The Lord does not delay his promise, as some understand delay, but is patient with you, not wanting any to perish but all to come to repentance. 2 Peter 3:9 (CSB)



Man’s nature did not surprise God. Man’s disobedience did not surprise God. Remember the graphic of God’s perfectly reconciled Tree of Life and Tree of the Knowledge of Good and Evil. Our disobedience crushes us under the weight of the Tree of Knowledge we were never meant to manage - forever disconnected from the Tree of Life - God’s Holy Life Force.




So how do we reconcile? How does He bring us back to Himself?



For a child will be born for us, a son will be given to us, and the government will be on his shoulders. He will be named Wonderful Counselor, Mighty God, Eternal Father, Prince of Peace. Isaiah 9:6 (CSB)


For God loved the world in this way: He gave his one and only Son, so that everyone who believes in him will not perish but have eternal life. For God did not send his Son into the world to condemn the world, but to save the world through him. John 3:16-17 (CSB)


Jesus came as flesh into His creation - a willing participant - to experience life and take on all the ramifications of being human. Even though this event occurred approximately 2020ish years ago, absolutely no emotion, angst, struggle, trauma, agony, or other synonyms I can tack on, Jesus grappled and triumphed over all! Then He willingly nailed my burden to a cross so I don’t have to carry that stupid Tree of Knowledge that’s crushing me. I can be reconciled to my Holy Father. What a miraculous and wonderful gift of love!!!
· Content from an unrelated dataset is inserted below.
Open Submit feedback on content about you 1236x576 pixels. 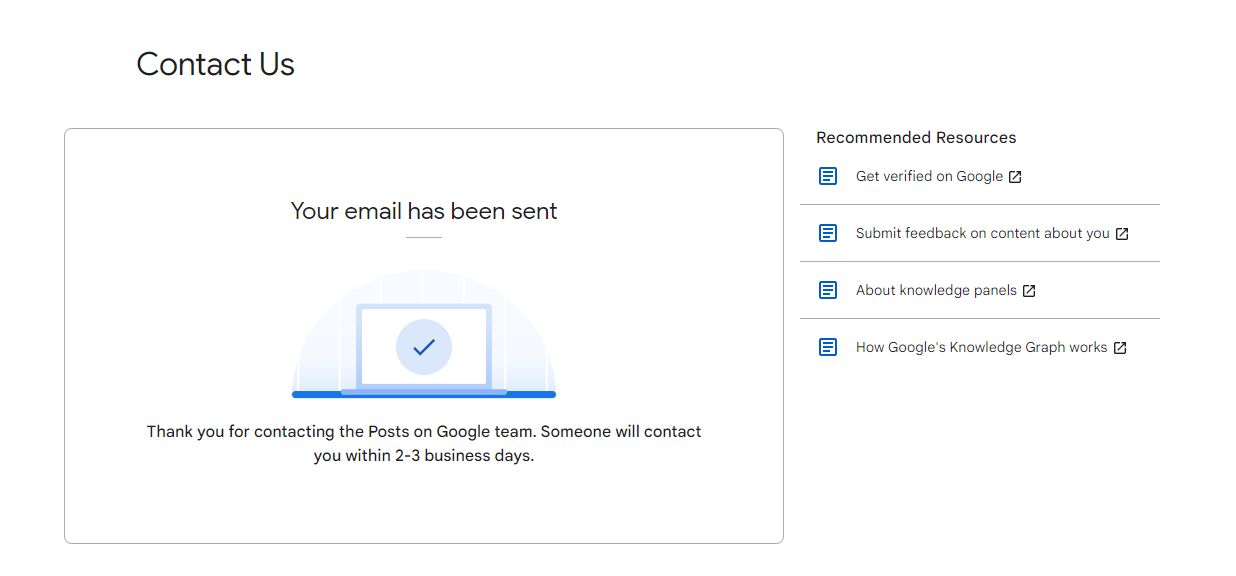click(982, 233)
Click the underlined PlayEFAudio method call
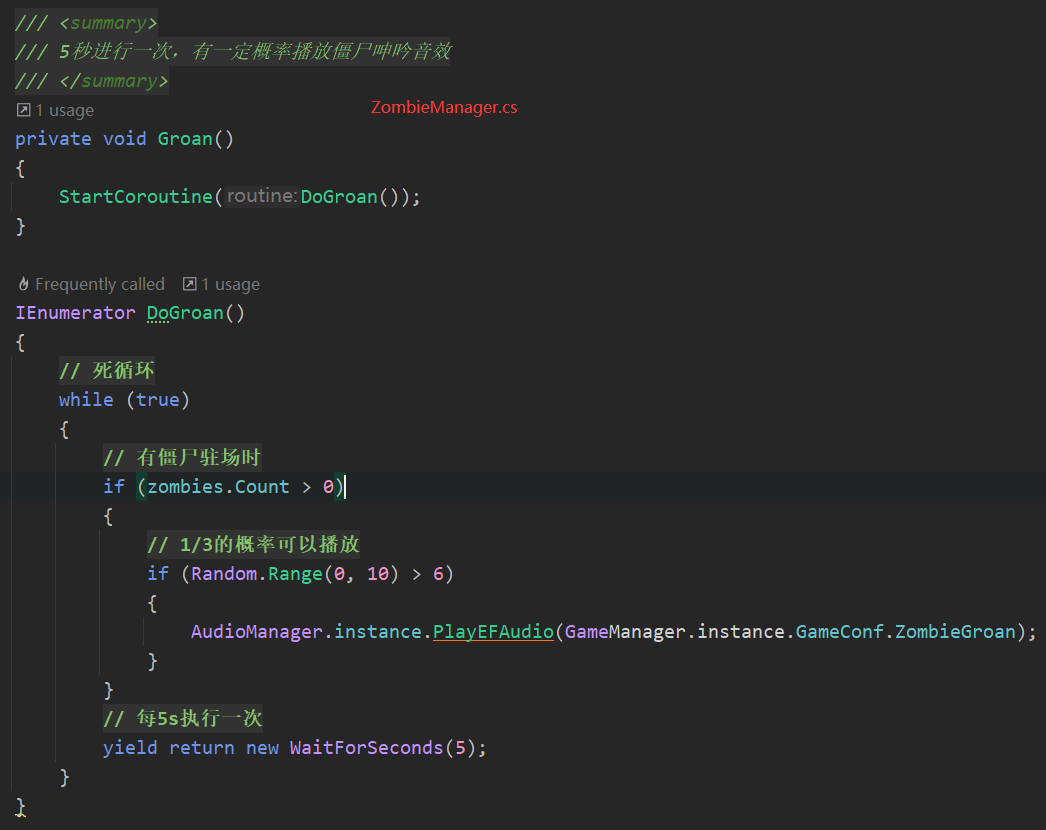 click(493, 631)
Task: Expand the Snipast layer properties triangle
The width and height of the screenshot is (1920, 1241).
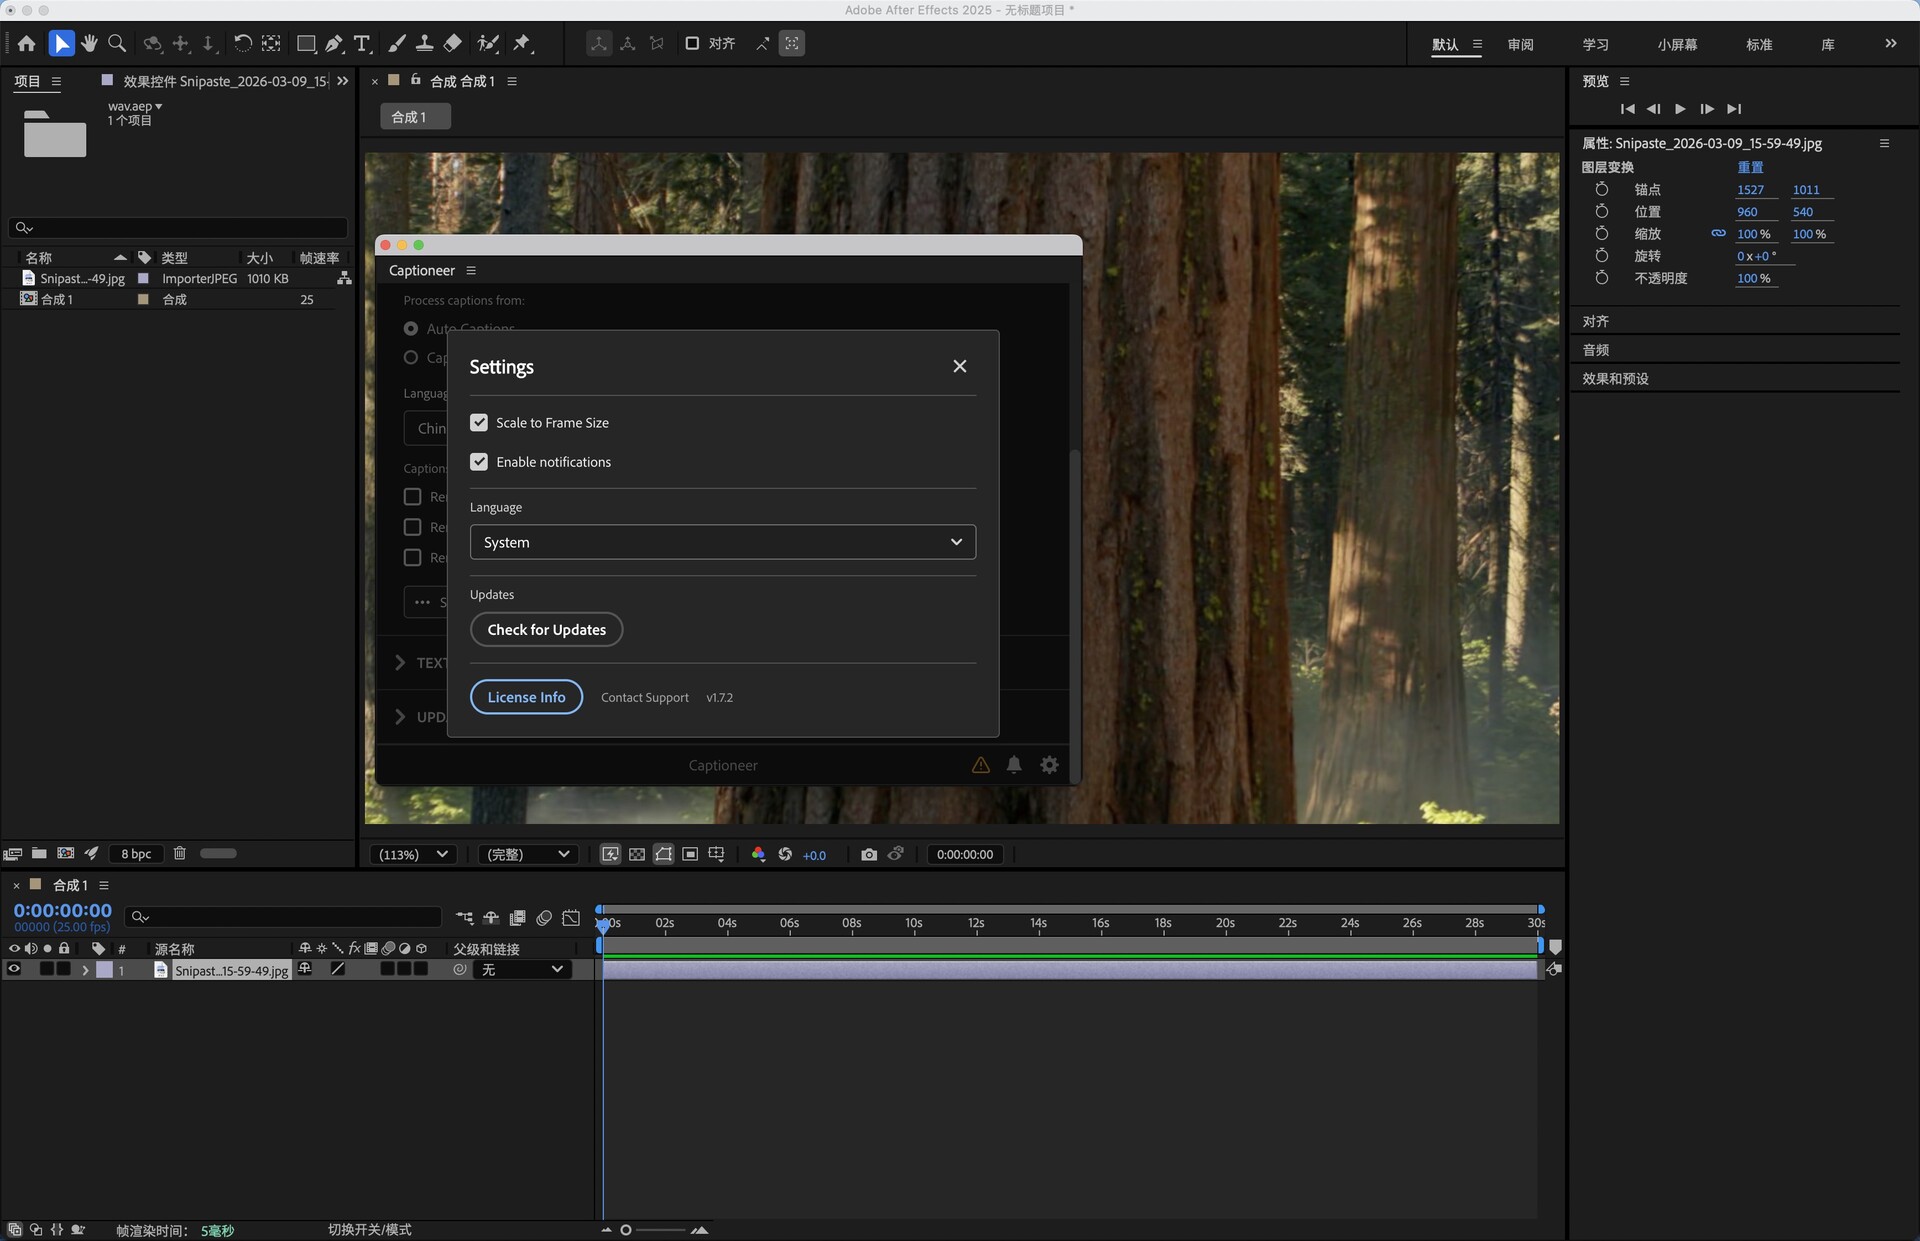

But there’s a reason grandma used to say, “You can’t see the forest for the trees.” That stupid Tree of the Knowledge of Good and Evil has huge branches and a thick canopy filled with thousands of leaves of doubt - each one an accusation hurled at a loving Christ - alleging, blaming, charging, complaining, implicating, denouncing, betraying, slandering, hating, being angry, and unforgiving. Because that’s what sin does…


Jesus says, “Come to me all of you who are weary and burdened, and I will give you rest. Take up my yoke and learn from me, because I am lowly and humble in heart, and you will find rest for your souls. For my yoke is easy and my burden is light.” Matthew 11:28-30 (CSB).


Say Yes - because Jesus is always the answer!